Page MenuHomePhabricator

Speedup llvm-dwarfdump 3.9x
ClosedPublic

Authored by jankratochvil on Aug 22 2020, 1:17 PM.

Details

Summary

Currently strace llvm-dwarfdump x.debug >/tmp/file:

ioctl(1, TCGETS, 0x7ffd64d7f340)        = -1 ENOTTY (Inappropriate ioctl for device)
write(1, "           DW_AT_decl_line\t(89)\n"..., 4096) = 4096
ioctl(1, TCGETS, 0x7ffd64d7f400)        = -1 ENOTTY (Inappropriate ioctl for device)
ioctl(1, TCGETS, 0x7ffd64d7f410)        = -1 ENOTTY (Inappropriate ioctl for device)
ioctl(1, TCGETS, 0x7ffd64d7f400)        = -1 ENOTTY (Inappropriate ioctl for device)

After this patch:

write(1, "0000000000001102 \"strlen\")\n     "..., 4096) = 4096
write(1, "site\n                  DW_AT_low"..., 4096) = 4096
write(1, "d53)\n\n0x000e4d4d:       DW_TAG_G"..., 4096) = 4096

The same speedup can be achieved by --color=0 but that is not much convenient.
After this patch it still uses ioctl for printing DWARF parsing errors.
Maybe raw_ostream &OS could be moved into DIDumpOptions DumpOpts which would somehow make this patch more simple, I can investigate it more and change it upon request.
I can also drop this patch if it looks too hacky.

Diff Detail

Event Timeline

jankratochvil created this revision.Aug 22 2020, 1:17 PM
jankratochvil requested review of this revision.Aug 22 2020, 1:17 PM

Thanks for bringing this up!

I believe llvm-dwarfdump isn't the only thing that prints using colours. I think we need a more general solution than this.

Also, perhaps this should be done by the stream itself - it seems like the stream knows whether or not it supports colours, so should we not just have the stream ignore attempts to use colours if the underlying thing doesn't support them?

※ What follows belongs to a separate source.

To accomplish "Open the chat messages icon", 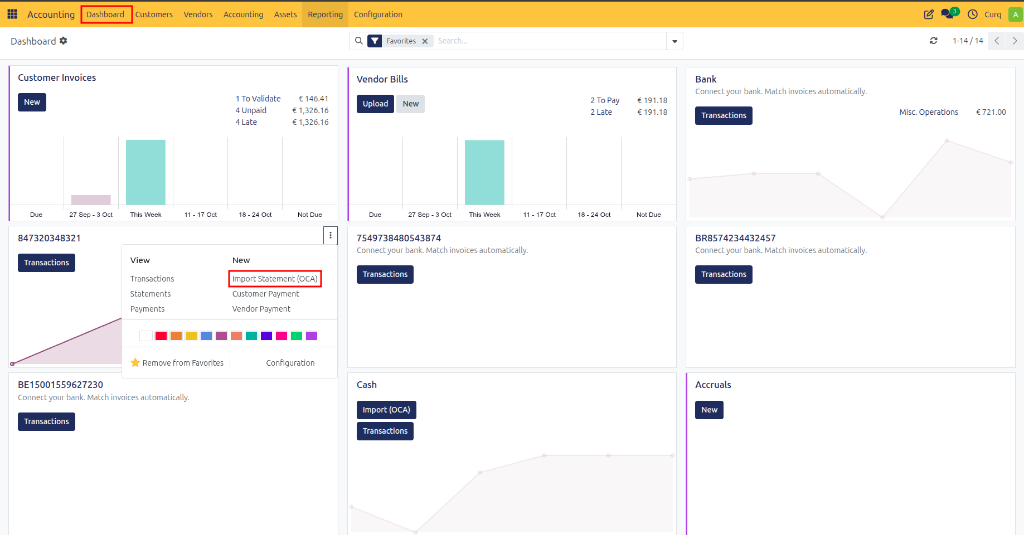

jankratochvil planned changes to this revision.Aug 24 2020, 12:26 AM

Also, perhaps this should be done by the stream itself - it seems like the stream knows whether or not it supports colours, so should we not just have the stream ignore attempts to use colours if the underlying thing doesn't support them?

OK, I agree, I will move it there. That should also solve the caching problem.

If I understand the patch correctly, the speedup is gained by caching the mode instead of trying to recompute it every time we call colorsEnabled()? This seems like a huge speedup for such a small thing, maybe I'm missing something?

Also, perhaps this should be done by the stream itself - it seems like the stream knows whether or not it supports colours, so should we not just have the stream ignore attempts to use colours if the underlying thing doesn't support them?

We already disable colors when they're not supported by the stream.

OK, I agree, I will move it there. That should also solve the caching problem.

I don't think we should move it into the stream, if that's what you mean by "there". The color cl::opt is part of WithColor so we should check its value there.

Can we achieve the same thing by resolving the ColorMode to Enable and Disable in the WihtColor constructor?

If I understand the patch correctly, the speedup is gained by caching the mode instead of trying to recompute it every time we call colorsEnabled()? This seems like a huge speedup for such a small thing, maybe I'm missing something?

Also, perhaps this should be done by the stream itself - it seems like the stream knows whether or not it supports colours, so should we not just have the stream ignore attempts to use colours if the underlying thing doesn't support them?

We already disable colors when they're not supported by the stream.

Maybe I misunderstood what this bit of the strace output was complaining about then:
ioctl(1, TCGETS, 0x7ffd64d7f340) = -1 ENOTTY (Inappropriate ioctl for device)
(I have never used strace, so was only guessing based on its general appearance). I took it to mean that an attempt was made to change the colour, but failed because files don't support different colours, and that this failure is expensive.

OK, I agree, I will move it there. That should also solve the caching problem.

I don't think we should move it into the stream, if that's what you mean by "there". The color cl::opt is part of WithColor so we should check its value there.

Can we achieve the same thing by resolving the ColorMode to Enable and Disable in the WihtColor constructor?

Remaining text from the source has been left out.